As this is being written in December, there is every indication that health care will be more of a political issue in the 2008 elections than it has been since 1992. This is too early for anything but generalizations, but it will be difficult and unfortunate if the new president fails to recognize that a decade and a half of no federal initiatives, with the single exception of pharmaceutical payments, has left problems that will only get worse without drastic action.

Look at some of the incentives to take action. A recent estimate pegged the number of Americans with no health care insurance at 47 million and rising. Last fall, the first baby-boomer filed for Social Security and Medicare, soon to be followed by millions of others. At least $1 in $6 of our gross domestic product is now spent on health care, with that number regaining a double-digit annual increase. A linear projection suggests that by the end of this century, we could spend 100% of our national income on health care. Recent surveys contradict the assumption of a decade ago that the nation would have too many doctors and now predict a shortage in the near future.

Politically, health care is poised on the cusp of the argument about the role of the federal government in shaping the future of the population and the national economy.

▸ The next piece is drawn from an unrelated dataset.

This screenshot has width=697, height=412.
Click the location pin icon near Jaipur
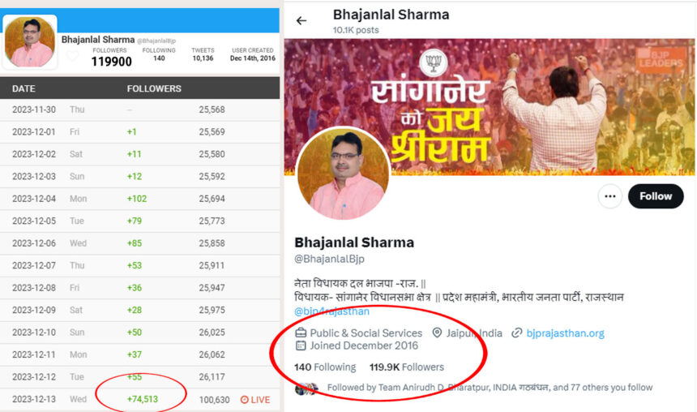tap(437, 333)
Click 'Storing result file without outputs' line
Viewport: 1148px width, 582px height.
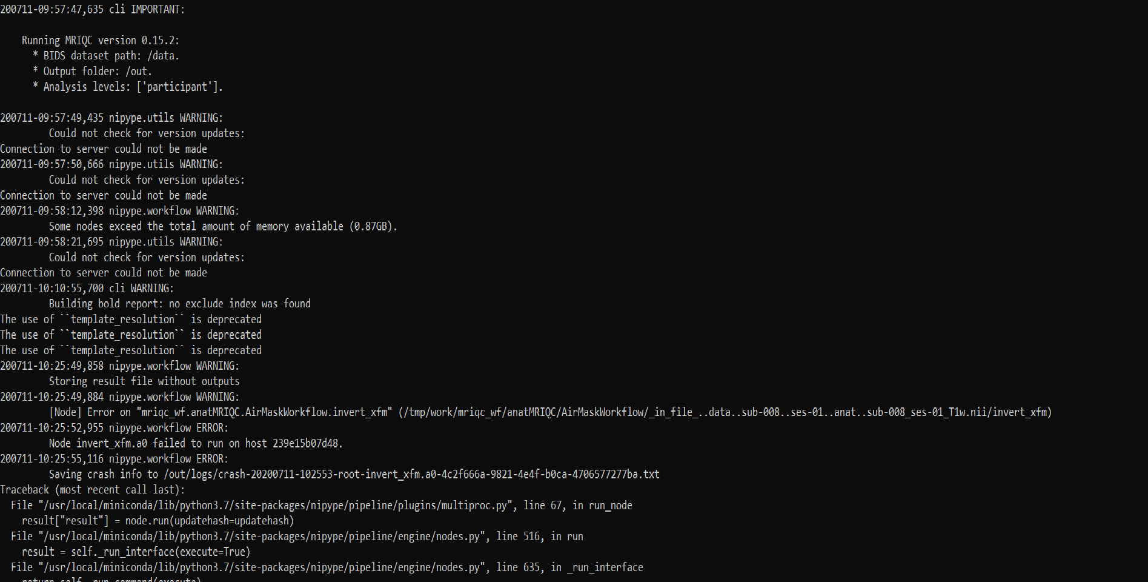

Medicare was conceived as a public program eligible for anyone at age 65 and Medicaid as a federal-state program for the “medically indigent.” Both programs were financed by public funds and implemented by private health insurers and the existing melange of private practicing physicians, hospitals, and other health providers. Thus far, no US politician has proposed a single-payer system with the federal government as the payer and the employer of everyone in health care disciplines.

As enacted in 1965, Medicare was an incredible demand mechanism that spurred an increase in national health spending from $49 billion in 1964 to $1.6 trillion or so last year. Some of that increase should be attributed to the growth in the US population. Some can be credited to advances in medical technology, which have contributed wonderfully to the increased life span of most Americans. And some of it should be blamed on the proliferation of health care insurance programs for most of the rest of the population, which make possible their utilization of high-technology medicine. Malpractice litigation certainly contributes to utilization of medically marginal diagnostic services.

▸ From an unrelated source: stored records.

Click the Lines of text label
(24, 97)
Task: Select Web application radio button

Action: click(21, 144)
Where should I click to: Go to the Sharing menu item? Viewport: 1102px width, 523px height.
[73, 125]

A few years after Medicare began, politicians and private insurers realized a need to restrain health care spending. Regulatory approaches, such as health planning requirements and freezes in payment, had little effect. In 1981, President Ronald Reagan rejected the regulatory approach. He proclaimed health care to be a business rather than a public utility and thus subject to the imperatives of the marketplace. The proliferation of managed care schemes as profit-based business ventures was intended to trim waste and restrain growth by application of management principles. To some extent, that approach worked in the operation of hospitals. But it missed the mark as a change mechanism for medical practice.

A campaign promise that helped Bill Clinton capture the presidency in 1992 was to reform health care spending. The proposal was crafted by working groups led by his wife, Hillary. It called for most Americans to be funneled into private managed care plans, with a new federal bureaucracy created to regulate the plans. Collectively, health insurers and managed care organizations decided that the added number of individuals pushed into their schemes was not enough to offset the restraints of federal regulation. Their highly effective lobbying campaign killed the plan.